───── DOCUMENT EXTRACT

This wholesome scene already sets the stage for the emotional abysses to come. As always, Paul Mescal’s childlike joy will drown in adult-sized pain just when you started to desperately hope it won’t; expressed with an impregnable brokenness he might as well have trademarked at this point. And Jessie Buckley magical smirk will, before long, be traded in for animal cries of agony and echoing depths of devastation. And yet, despite the horrors waiting on the horizon, the invitingly grounded nature of this scene never fades throughout the film.
Just as Céline Sciamma did with Portrait of a Lady on Fire, Zhao and Maggie O’Farrell (who wrote the original novel and joined forces with Zhao for the film’s screenplay) find much of their film’s soil in the tale of Orpheus and Eurydice. But where Sciamma felt compelled to examine Orpheus’ fatal look back at Eurydice, Hamnet is drawn to the black void Eurydice (almost) arose from. It imagines William and Agnes as two people fighting desperately – and losing mercilessly – against the impenetrable barrier that separates the alive from the dead. Both films end with a yearning gaze inside a theater that carries the emotional impact of an entire film. But their paths there and the pain trapped within these gazes are fundamentally different. Zhao doesn’t tease us with the fantasy of a gay utopia only to then violently rip it away from us; she plunges into the ungraspable despairs that makes people yearn for fiction and utopias in the first place.
The dark, ever-looming presence of death had already taken its first toll long before Agnes met William. Agnes was but a child when she saw her mother’s corpse lying in front of her – she didn’t survive the birth of Agnes’ younger siblings. Agnes was then brought up by a woman that she vehemently refuses to call “mother.” It is the nearby woods, with all its balmy flora, where she feels most at home. In Hamnet’s opening shot we find adult Agnes curled up on the leaf-covered forest floor, cradled by the roots of the nearby trees while immediately standing out from her brownish surroundings with her red dress. She’s lying in the womb of mother earth. Labelled by some of her village as a witch, Agnes doesn’t only display a profound connection to and understanding of the nature around her, but of William as well. She claims to see the entirety of his person through a single touch of their hands – one of the film’s many understated set-ups, be it a gesture, a quote or even a pan of the camera, that will later return with a devastating pay-off.
Zhao isn’t aiming for delicate themes here, she’s aiming for big emotions. The shadowy presence of fatal calamity is constant and foreboding; Agnes and William are neither equipped to deal with its cruel consequences, nor the agonizing emptiness it leaves as its aftermath. In the woods, in their home, or backstage during the film’s final act: Wherever Agnes and William are, Łukasz Żal’s camera reminds us of the afterlife’s presence, it’s luring in the dark corners of the house and the magnetic shadows beneath the trees. An entirely different world, running next to but counter our own. Devoid of any hopes to retrieve what has been lost, no matter how often the film returns to the motif of Agnes emerging from the shadows. A few times we even see the characters from the perspective of death itself, hanging motionlessly in a corner like a surveillance camera – a fact Zhao lets us in on during one of the film’s transcendentally emotional scenes.

──────────

**WHAT THIS EXERCISE ASKS:**
A: Name every person mentioned in the Hamnet film review, leaving out characters from the film and figures from myth.
B: Pick up the Hamnet film review right after its final sentence and keep writing it.
The lines that come next have no connection to the Hamnet film review.

───── GIVEN DATA

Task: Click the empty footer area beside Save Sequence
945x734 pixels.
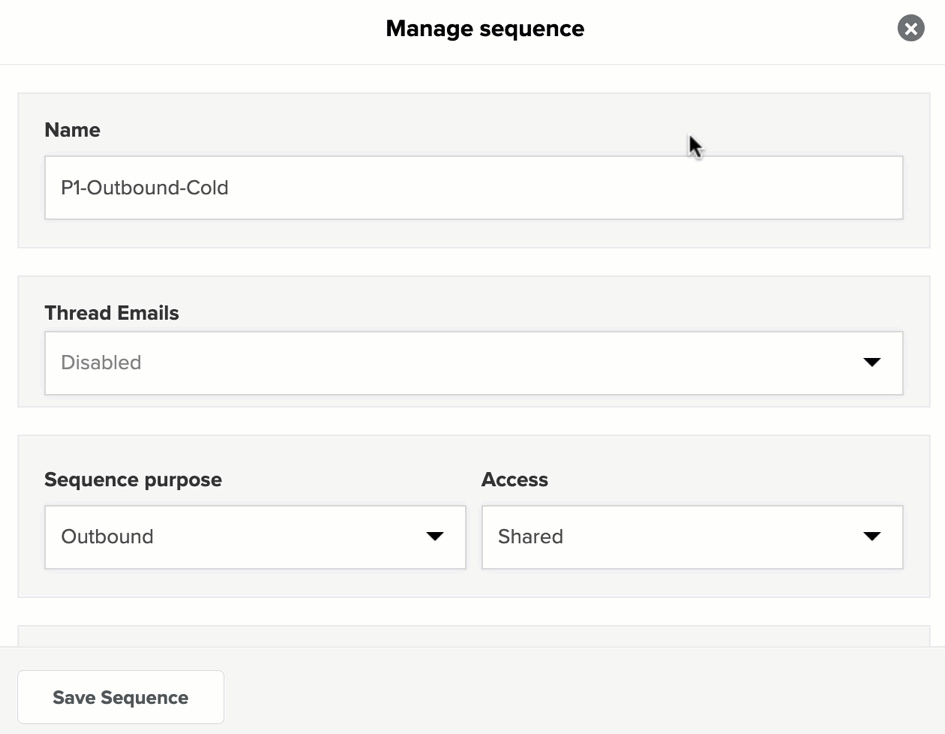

──────────

**ANSWERS FOR THE TASKS:**
A: Paul Mescal, Jessie Buckley, Céline Sciamma, Zhao, Maggie O'Farrell, Łukasz Żal

B:
Zhao builds towards these highlight scenes, where she channels all the emotional density she has conjured up until that point to craft cinematic spectacle out of tragedy. Once Agnes brings her first child into the world and, soon after, gets pregnant with twins, those scenes of raw, ungraspable emotion turn bone-chilling. Hamnet doesn’t care much about the delicateness of restraint; it treats you to crying children being dragged out of dimly lit rooms, drawn-out scenes of characters in physical or emotional pain while Max Richter’s fills the dead air with a few haunting, solemn notes.
Where Żal’s camera stood out for its unnerving restraint in Jonathan Glazer’s The Zone of Interest, radically denying the nazi-German family any empathy that cameras usually grant their subjects, he now seems eager to compensate. Żal wants to eternalize even the smallest details in Jessie Buckley’s pain-contorted face as Agnes tries to keep her family and sanity intact – William makes mostly note of himself in the film’s second half by being away in London for long stretches of time. Be it while giving birth or while desperately caring for her sick child, we are so close to her agony that I felt her hectic breaths make their way through the cinema.
The texture Zhao imbues the film with keeps these scenes of emotional overdose from ringing hollow. The costumes, props and lived-in feel of Hamnet’s locations are an inviting host for grimy and/or melancholic feelings; Zhao’s talents for prying existential emotions out of nature and makeshift homes is again on full display. As the boundaries between Max Richter’s score and Johnnie Burn’s sound-design slowly melt away, the soundscapes that arise turn transcendent. Hamnet paints in broad emotional strokes – symbols like Agnes’ hawk and the onslaught of apples when Agnes and William first have sex are anything but subtle – but it paints with excitingly rich colors.
Similar praises can be sung for Jacobi Jupe, who plays Hamnet – one of Agnes’ twins – in one of the best child-performances of recent memory. Occasionally reminiscent of Abigail Breslin’s performance in Little Miss Sunshine, he plays his emotions big and simple, with an unwavering honesty that makes them stick. His older brother Noah also gets to prove his Shakespearian intensity in the film’s final act, but it is the face of Jacobi, with a dramatic tear rolling down his round cheek, that haunts the film even after it has finished. Zhao places much of the film’s emotional weight onto his young shoulders, but his performance never falters.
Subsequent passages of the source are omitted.